Era una mañana tensa en Washington. Mientras los mercados se preparaban para otra semana agitada, el presidente Donald Trump aparecía en Fox News con un mensaje claro: no habrá más tregua. “Enviaré una carta”, dijo, como si se tratara de una invitación, pero era más bien un ultimátum: los países deberán aceptar los aranceles de EE.UU. o perderán su acceso al mayor mercado del planeta.
Una estrategia de confrontación directa
Trump explicó que no es viable negociar con 200 países individualmente. Su plan es simple: definir unilateralmente las tarifas y dejar que el mundo decida si quiere seguir jugando en sus términos.
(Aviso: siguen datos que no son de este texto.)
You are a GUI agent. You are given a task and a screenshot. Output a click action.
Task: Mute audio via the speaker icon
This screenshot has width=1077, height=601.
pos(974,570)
Esta visión refleja su convicción de que el sistema comercial global ha perjudicado a Estados Unidos por décadas.
Desde su regreso al poder el 20 de enero, la Casa Blanca ha impuesto aranceles del 10% a casi todas las importaciones, y aranceles “recíprocos” que oscilan entre 11% y 50% a países con los que mantiene déficits comerciales. Esa política agresiva fue pausada por 90 días… pero el reloj corre y el 9 de julio marca el fin de la tregua.
Los acuerdos que sobrevivieron la tormenta
Durante este breve alto al fuego comercial, Trump logró dos acuerdos clave. El primero, con China, redujo aranceles y facilitó el acceso de empresas estadounidenses a tierras raras y minerales críticos. El segundo, con el Reino Unido, se mantiene bajo cierto hermetismo, pero se percibe como una señal de cooperación transatlántica en medio del aislamiento creciente de EE.UU.
Canadá, el gran perdedor
No todos salieron bien parados. La gran ruptura llegó con Canadá, luego de que Ottawa decidiera mantener un impuesto del 3% sobre los servicios digitales, impactando directamente a gigantes como Google, Amazon y Meta. Trump reaccionó con furia, cortando “todas las conversaciones” de inmediato y declarando que ese impuesto era “un ataque directo”.
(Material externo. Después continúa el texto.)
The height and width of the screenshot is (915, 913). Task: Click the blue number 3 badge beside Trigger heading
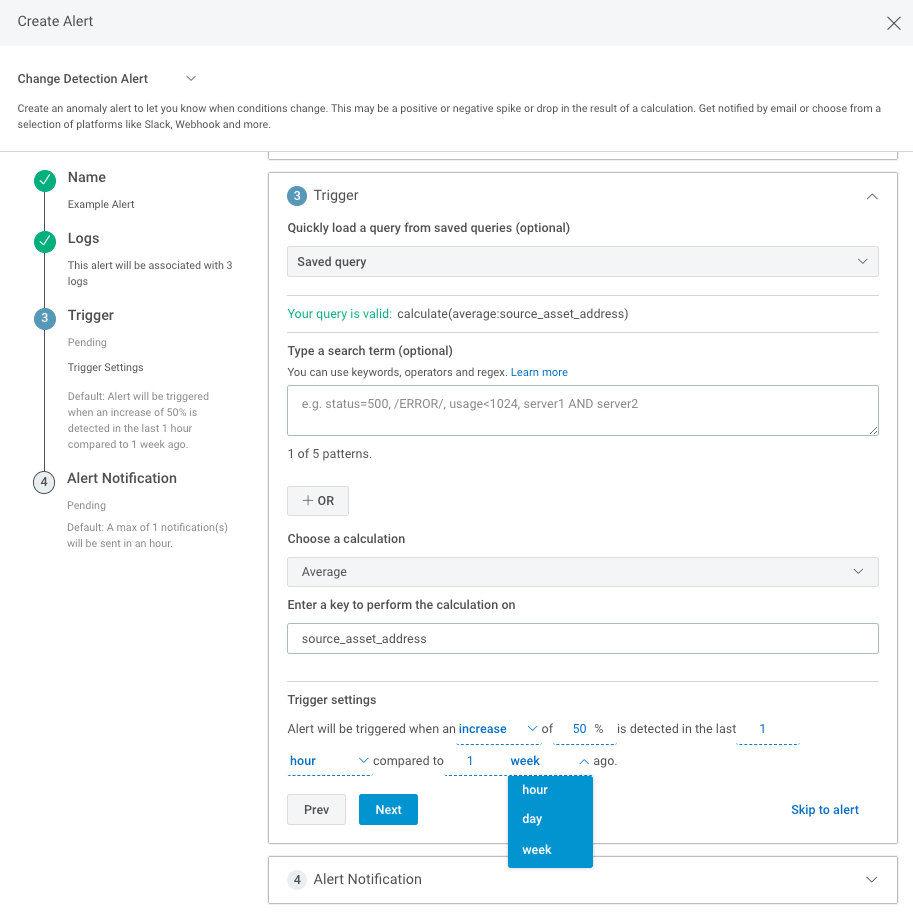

La medida canadiense tendrá efecto retroactivo, con una factura de 2 mil millones de dólares para las tecnológicas estadounidenses. Para Trump, esa fue la línea roja.
La reacción global y el temor de los mercados
El tono inflexible de Trump contrasta con declaraciones más moderadas del secretario del Tesoro, Scott Bessent, quien había dejado la puerta abierta a más negociaciones. Sin embargo, la decisión del presidente parece irrevocable.
Los mercados no han tardado en reaccionar. La incertidumbre y el temor a una nueva guerra comercial mundial generan inquietud. Las empresas temen disrupciones, y los consumidores anticipan precios más altos.
Un nuevo orden comercial
Esta nueva etapa marca el retorno de una política comercial nacionalista. Trump quiere aranceles como herramienta de poder, no de negociación. Y lo está dejando claro: quien quiera vender en EE.UU. tendrá que pagar por el privilegio.